Start Source extract

# Drowning in darkness [474 words]



## Noth (Mar 16, 2015)

I wrote this starting at 2:10ish AM just to see how far I could go with this concept. I appreciate any feedback and critisc- ANYONE WHO DARES CRITISCI-- Sorry. Its 2 am and I wrote a story, tired as fudge. 

Nothing. For the first time his eyes saw nothing but darkness all around him, his whole body felt submerged and heavy as the feeling of slowly sinking ran through his mind. He jerked and shook his arms but the more he resisted, the faster he could feel himself being pulled in. He held his breath, scared that he would soon be met with water instead of air. His eyes opened slowly and in front of him was a little boy sinking in the same darkness he was drowning on. Weren’t his eyes open before? He yelled, kicked, trashed but nothing could be done as the kid seemed to sink faster and faster and finally disappearing in the vast engulfing darkness. The kid was the first of many, he could see their silhouettes all around him. From any age to gender, no matter what race or face, bodies sank all around him. He yelled for any of them to hear, to look. . . to even notice him before the darkness engulfs him completely. But all of them sank and eventually left him. He felt the coldness of the depth, how long had he been sinking? Seconds? Minutes? Decades? There was no sense of time here, he knew from the blank faces around him that this was eternity, an everlasting darkness. He pursed his lips together and attempted to whistle but only air came out. Even in his head there were no sounds, music for him was long gone, like a distant memory you can tell was there but cannot recall, for it is lost for every lone soul in this darkness. He could not remember who he was, nor why or how he had stumbled into this pit. Acceptance came to him long ago, or was it 5 minutes ago? No matter. He was beginning to fall faster, maybe sink faster? As he submerged more and more he noticed again the boy of the beginning. This time his eyes were open, he seemed calm, peaceful even. The boy wasn’t sinking anymore, he seemed to be saying something but his lips moved too fast and he was engulfed below him. A bright light flashed below and the boy’s silhouette is gone. The boy is gone. He could feel himself being pulled in more, his end was coming and no light was going to receive him. For the first time since the beginning of eternity he could see, a dim black current so obscure that any silhouette pulled into it was lost. He looked around, no one but him was next. Warmth touched his skin for the first time as the current swept through him. He began to see nothing, not even the silhouettes he had become accustomed to see. But in his mind there was nothing but peace. Sweet bliss of release.


----------



## EricStevenJ. (Mar 17, 2015)

Noth said:


> I wrote this starting at 2:10ish AM just to see how far I could go with this concept. I appreciate any feedback and critisc- ANYONE WHO DARES CRITISCI-- Sorry. Its 2 am and I wrote a story, tired as fudge.

End Source extract

Exercise set »
A – Decide whether each statement agrees with the Drowning in darkness thread: (i) Noth began writing the story at around 2:10 AM; (ii) when the little boy appears again, his eyes are closed; (iii) the man can still hear music in his head. Answer yes or no for each, and quote the words from the thread that settle it.
B – Write what comes next in the Drowning in darkness thread, starting after the last passage shown.

Start Provided material

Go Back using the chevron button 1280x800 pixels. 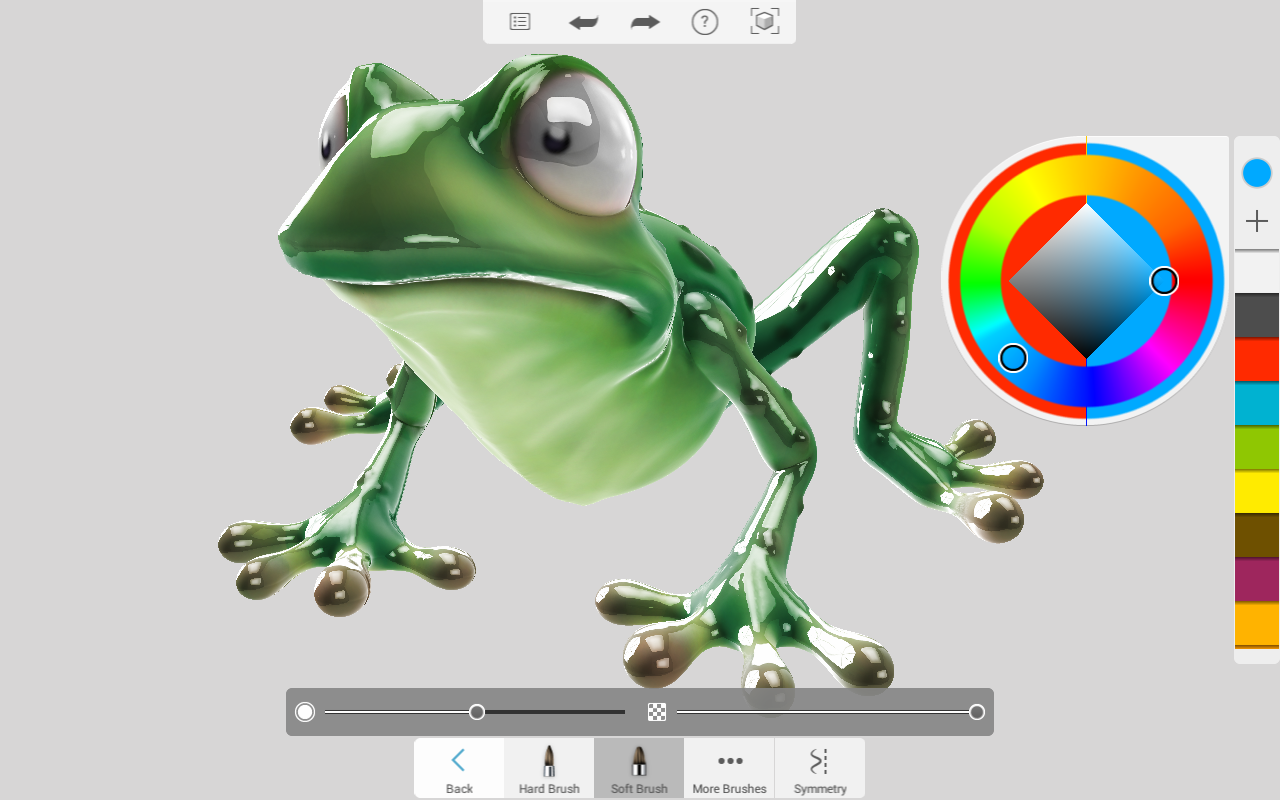[x=459, y=768]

End Provided material

Outputs for the tasks »
A –
(i) Yes: "I wrote this starting at 2:10ish AM"
(ii) No: "This time his eyes were open, he seemed calm, peaceful even."
(iii) No: "Even in his head there were no sounds, music for him was long gone"

B –
> 
> Nothing. For the first time his eyes saw nothing but darkness all around him*;* his whole body felt submerged and heavy as the feeling of slowly sinking ran through his mind. He jerked and shook his arms but the more he resisted, the faster he could feel himself being pulled in. He held his breath, scared that he would soon be met with water instead of air. His eyes opened slowly and in front of him was a little boy sinking in the same darkness he was drowning on. Weren’t his eyes open before? He yelled, kicked, trashed but nothing could be done as the kid seemed to sink faster and faster and finally disappearing in the vast engulfing darkness. The kid was the first of many, he could see their silhouettes all around him. From any age to gender, no matter what race or face, bodies sank all around him. He yelled for any of them to hear, to look. . . to even notice him before the darkness engulfs him completely. But all of them sank and eventually left him. He felt the coldness of the depth, how long had he been sinking? Seconds? Minutes? Decades? There was no sense of time here, he knew from the blank faces around him that this was eternity, an everlasting darkness. He pursed his lips together and attempted to whistle but only air came out. Even in his head there were no sounds, music for him was long gone, like a distant memory you can tell was there but cannot recall, for it is lost for every lone soul in this darkness. He could not remember who he was, nor why or how he had stumbled into this pit. Acceptance came to him long ago, or was it 5 minutes ago? No matter. He was beginning to fall faster, maybe sink faster? As he submerged more and more he noticed again the boy of the beginning. This time his eyes were open, he seemed calm, peaceful even. The boy wasn’t sinking anymore, he seemed to be saying something but his lips moved too fast and he was engulfed below him. A bright light flashed below and the boy’s silhouette is gone. The boy is gone. He could feel himself being pulled in more, his end was coming and no light was going to receive him. For the first time since the beginning of eternity he could see, a dim black current so obscure that any silhouette pulled into it was lost. He looked around, no one but him was next. Warmth touched his skin for the first time as the current swept through him. He began to see nothing, not even the silhouettes he had become accustomed to see. But in his mind there was nothing but peace. Sweet bliss of release.



Hello Noth,

Above is your short, quoted; below are my edits. There didn't seem to be a way to make them obvious, so I highlighted in green.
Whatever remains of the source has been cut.